Extract provided —
The Air Quality Index (AQI) is an indicator of air quality, based on air pollutants that have adverse effects on human health and the environment. The pollutants are ozone, fine particulate matter, nitrogen dioxide, carbon monoxide, sulphur dioxide and total reduced sulphur compounds. Basically it is a number used by government agencies to communicate to the public how polluted the air currently is or how polluted it is going to become in the near future. As the AQI increases, an increasingly large percentage of the population is likely to experience adverse health effects. Different countries have their own air quality indices, corresponding to different national air quality standards.

India has launched its first national Air Quality Index (AQI) to provide real time information about pollution levels. It is based on the recommendation given by Indian Institute of Technology, Kanpur. This will put out real time data about the level of pollutants in the air and inform people about the possible impacts on their health. This index will initially cover ten cities – Delhi, Agra, Faridabad, Lucknow, Kanpur, Varanasi, Ahmedabad, Hyderabad, Bangaluru and Chennai. Later it will be extended to more than 60 cities with a population exceeding one million.

A study conducted by World Health Organisation (WHO) on 1,600 cities revealed that Delhi was the most polluted capital and thirteen of the dirtiest 20 cities worldwide were in India. Another study, conducted by economists and public policy experts from Energy Policy Institute at Chicago, Yale and Harvard University showed that India’s poor air quality reduces life span of the average citizen by 3.2 years.

Task instructions — Write the next part of the air quality index passage above, starting after its final sentence. The material plays no part in this.

Data segment —
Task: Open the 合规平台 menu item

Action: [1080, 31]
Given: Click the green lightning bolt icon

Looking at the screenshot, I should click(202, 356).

Response to the exercise —
The AQI may prove to be a major initiative for improving air quality in urban areas as it would enhance public awareness and involvement and create a competitive environment among cities to take steps for air pollution-mitigation.

According to Centre for Science and Environment (CSE), it an important step forward for building awareness and protecting public health and this is an appropriate time to push for aggressive and time –bound action in Delhi and other Indian cities to meet clean air standards and reduce the public health risk. Also with this step, India has joined the global league of countries like the US, China, Mexico and France that have implemented smog alert systems. These countries not only issue smog alerts, but also implement pollution emergency measures to bring down peak pollution levels.

The Index is based on five chief pollutants – particulate matter with a diameter less than 10 micrometers (PM10), particulate matter with a diameter of less than 2.5 micrometers (PM2.5), ozone (O3), nitrogen dioxide (NO2), and carbon monoxide (CO). A monitoring station will give the concentration of a particular pollutant and its average over a period of time – for CO and O3, the average is taken over eight hours, while for the other three, it is a 24-hour average. The unit of measurement is microgram (or milligram in the case of CO) per cubic meter. The AQI takes multiple data on pollution already available with the country’s Central Pollution Control Board (CPCB) and presents it as a colour coded scale with six levels.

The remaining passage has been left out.